# Material to process start

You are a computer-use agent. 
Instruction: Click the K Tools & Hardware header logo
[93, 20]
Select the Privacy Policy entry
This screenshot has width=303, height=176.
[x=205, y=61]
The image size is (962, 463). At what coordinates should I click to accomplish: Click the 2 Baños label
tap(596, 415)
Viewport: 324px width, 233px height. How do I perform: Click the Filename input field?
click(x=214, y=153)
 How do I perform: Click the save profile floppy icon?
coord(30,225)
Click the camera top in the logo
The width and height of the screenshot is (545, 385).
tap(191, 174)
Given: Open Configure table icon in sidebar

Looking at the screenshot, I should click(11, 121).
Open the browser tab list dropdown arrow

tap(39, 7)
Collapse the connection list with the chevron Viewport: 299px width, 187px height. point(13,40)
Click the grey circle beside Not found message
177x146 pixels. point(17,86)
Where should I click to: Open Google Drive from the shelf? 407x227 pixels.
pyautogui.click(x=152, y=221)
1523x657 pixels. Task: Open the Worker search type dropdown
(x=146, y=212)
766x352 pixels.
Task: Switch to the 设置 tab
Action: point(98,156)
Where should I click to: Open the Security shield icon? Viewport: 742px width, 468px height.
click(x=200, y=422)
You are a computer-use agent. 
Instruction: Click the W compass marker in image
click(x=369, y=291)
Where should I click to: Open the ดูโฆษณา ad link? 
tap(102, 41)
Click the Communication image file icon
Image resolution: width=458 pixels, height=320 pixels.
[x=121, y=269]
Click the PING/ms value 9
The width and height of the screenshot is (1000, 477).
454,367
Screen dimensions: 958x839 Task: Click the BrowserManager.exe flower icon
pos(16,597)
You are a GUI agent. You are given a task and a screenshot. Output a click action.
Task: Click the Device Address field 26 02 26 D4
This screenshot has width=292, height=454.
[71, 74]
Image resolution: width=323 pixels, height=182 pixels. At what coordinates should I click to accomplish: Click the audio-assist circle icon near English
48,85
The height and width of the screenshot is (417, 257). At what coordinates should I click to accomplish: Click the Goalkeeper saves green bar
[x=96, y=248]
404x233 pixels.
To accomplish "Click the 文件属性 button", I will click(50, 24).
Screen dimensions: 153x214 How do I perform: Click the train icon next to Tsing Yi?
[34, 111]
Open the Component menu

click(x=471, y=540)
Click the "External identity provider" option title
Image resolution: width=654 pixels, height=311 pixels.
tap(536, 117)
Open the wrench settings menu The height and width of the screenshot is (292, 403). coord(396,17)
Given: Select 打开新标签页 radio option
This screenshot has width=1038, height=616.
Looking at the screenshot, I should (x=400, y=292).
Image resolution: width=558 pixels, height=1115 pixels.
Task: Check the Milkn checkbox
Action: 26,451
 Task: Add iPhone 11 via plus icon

# Material to process end

Rewrite all of the records above, swapping "Where should I click to:" for "Which point should I click to:" wherever it appears and leaving everything else untouched.

=== Final answer ===
You are a computer-use agent. 
Instruction: Click the K Tools & Hardware header logo
[93, 20]
Select the Privacy Policy entry
This screenshot has width=303, height=176.
[x=205, y=61]
The image size is (962, 463). At what coordinates should I click to accomplish: Click the 2 Baños label
tap(596, 415)
Viewport: 324px width, 233px height. How do I perform: Click the Filename input field?
click(x=214, y=153)
 How do I perform: Click the save profile floppy icon?
coord(30,225)
Click the camera top in the logo
The width and height of the screenshot is (545, 385).
tap(191, 174)
Given: Open Configure table icon in sidebar

Looking at the screenshot, I should click(11, 121).
Open the browser tab list dropdown arrow

tap(39, 7)
Collapse the connection list with the chevron Viewport: 299px width, 187px height. point(13,40)
Click the grey circle beside Not found message
177x146 pixels. point(17,86)
Which point should I click to: Open Google Drive from the shelf? 407x227 pixels.
pyautogui.click(x=152, y=221)
1523x657 pixels. Task: Open the Worker search type dropdown
(x=146, y=212)
766x352 pixels.
Task: Switch to the 设置 tab
Action: point(98,156)
Which point should I click to: Open the Security shield icon? Viewport: 742px width, 468px height.
click(x=200, y=422)
You are a computer-use agent. 
Instruction: Click the W compass marker in image
click(x=369, y=291)
Which point should I click to: Open the ดูโฆษณา ad link? 
tap(102, 41)
Click the Communication image file icon
Image resolution: width=458 pixels, height=320 pixels.
[x=121, y=269]
Click the PING/ms value 9
The width and height of the screenshot is (1000, 477).
454,367
Screen dimensions: 958x839 Task: Click the BrowserManager.exe flower icon
pos(16,597)
You are a GUI agent. You are given a task and a screenshot. Output a click action.
Task: Click the Device Address field 26 02 26 D4
This screenshot has width=292, height=454.
[71, 74]
Image resolution: width=323 pixels, height=182 pixels. At what coordinates should I click to accomplish: Click the audio-assist circle icon near English
48,85
The height and width of the screenshot is (417, 257). At what coordinates should I click to accomplish: Click the Goalkeeper saves green bar
[x=96, y=248]
404x233 pixels.
To accomplish "Click the 文件属性 button", I will click(50, 24).
Screen dimensions: 153x214 How do I perform: Click the train icon next to Tsing Yi?
[34, 111]
Open the Component menu

click(x=471, y=540)
Click the "External identity provider" option title
Image resolution: width=654 pixels, height=311 pixels.
tap(536, 117)
Open the wrench settings menu The height and width of the screenshot is (292, 403). coord(396,17)
Given: Select 打开新标签页 radio option
This screenshot has width=1038, height=616.
Looking at the screenshot, I should (x=400, y=292).
Image resolution: width=558 pixels, height=1115 pixels.
Task: Check the Milkn checkbox
Action: 26,451
 Task: Add iPhone 11 via plus icon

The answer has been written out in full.